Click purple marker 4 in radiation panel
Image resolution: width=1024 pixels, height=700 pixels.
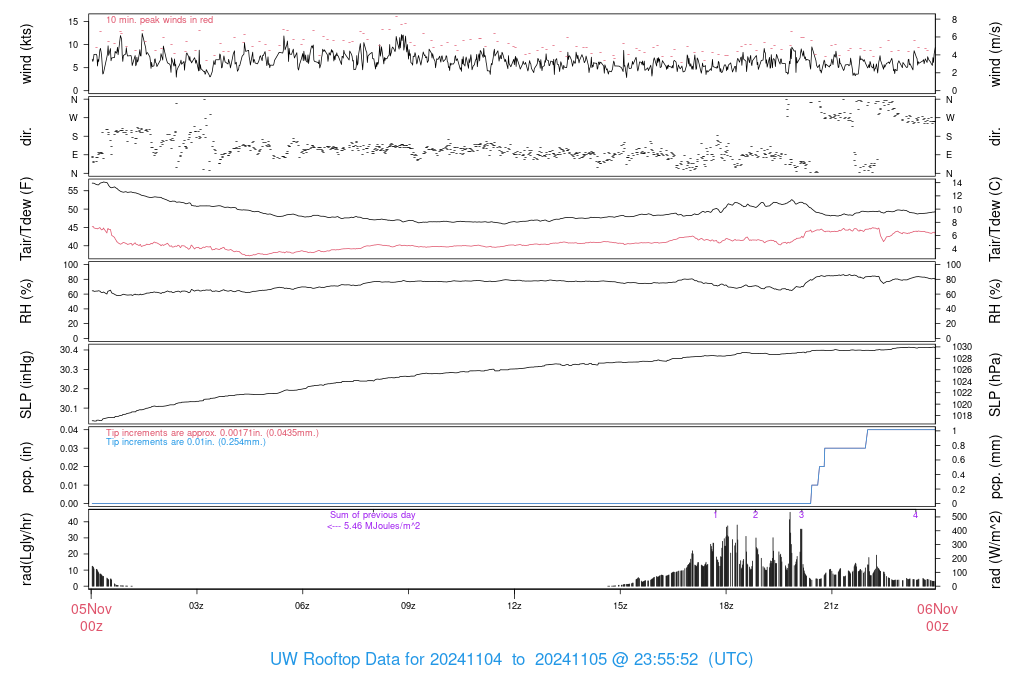(915, 515)
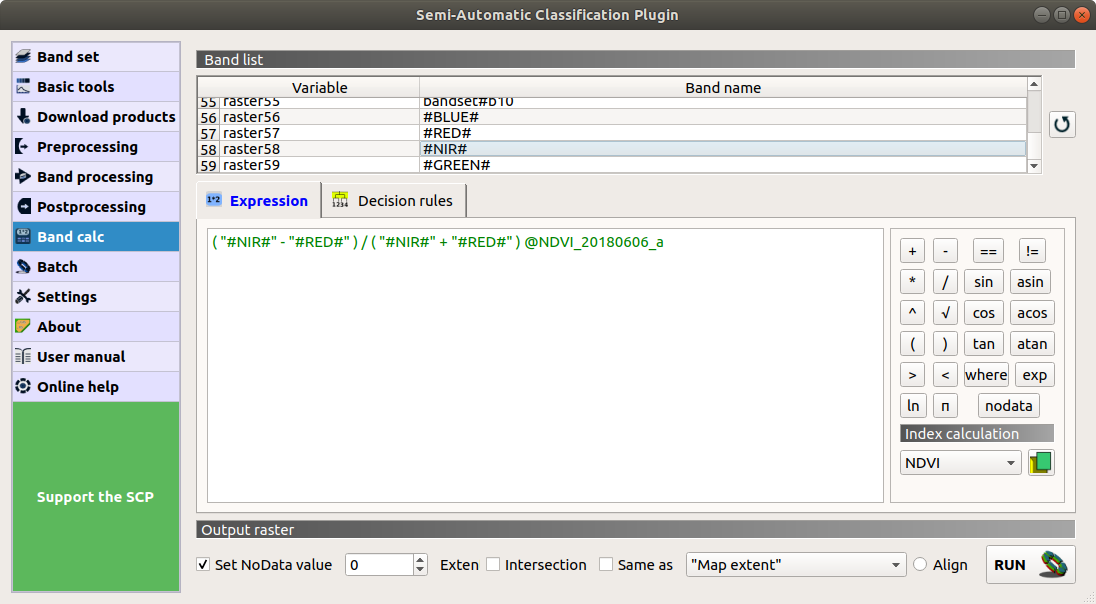
Task: Expand the "Map extent" dropdown
Action: pos(795,565)
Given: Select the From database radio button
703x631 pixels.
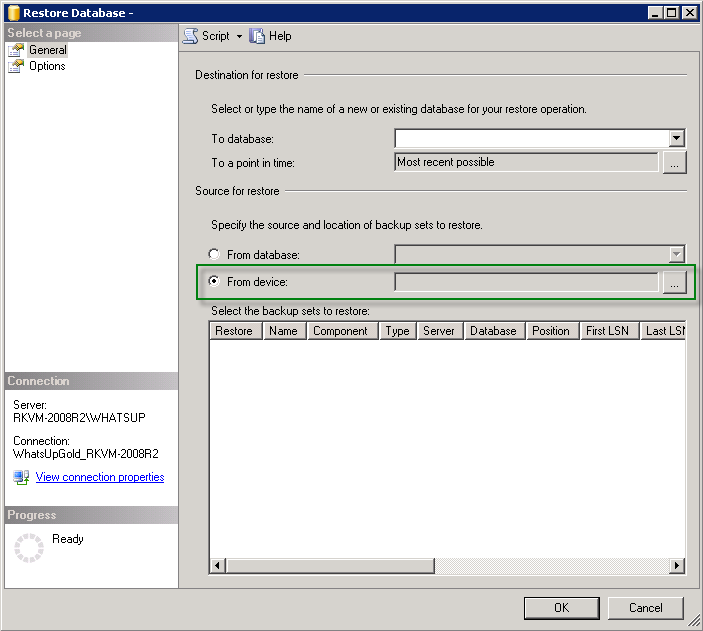Looking at the screenshot, I should (214, 254).
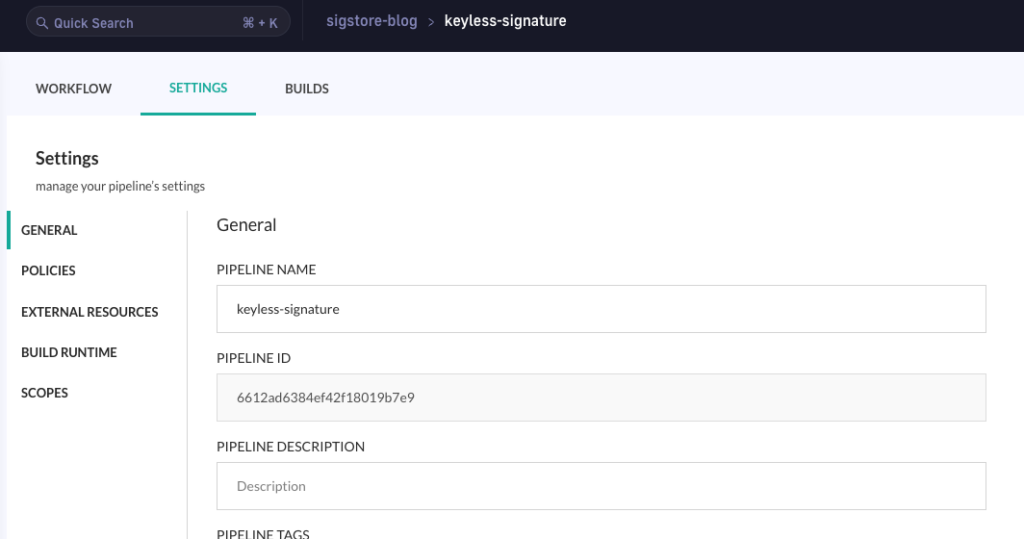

YOUR INSTRUCTIONS
Arrange all the lines of the records above as a numbered list, skipping any blank lines and leaving the pictures out.

RIGHT ANSWER
1. Click purple marker 4 in radiation panel
2. Image resolution: width=1024 pixels, height=700 pixels.
3. (915, 515)
4. Task: Expand the "Map extent" dropdown
5. Action: pos(795,565)
6. Given: Select the From database radio button
7. 703x631 pixels.
8. Looking at the screenshot, I should (214, 254).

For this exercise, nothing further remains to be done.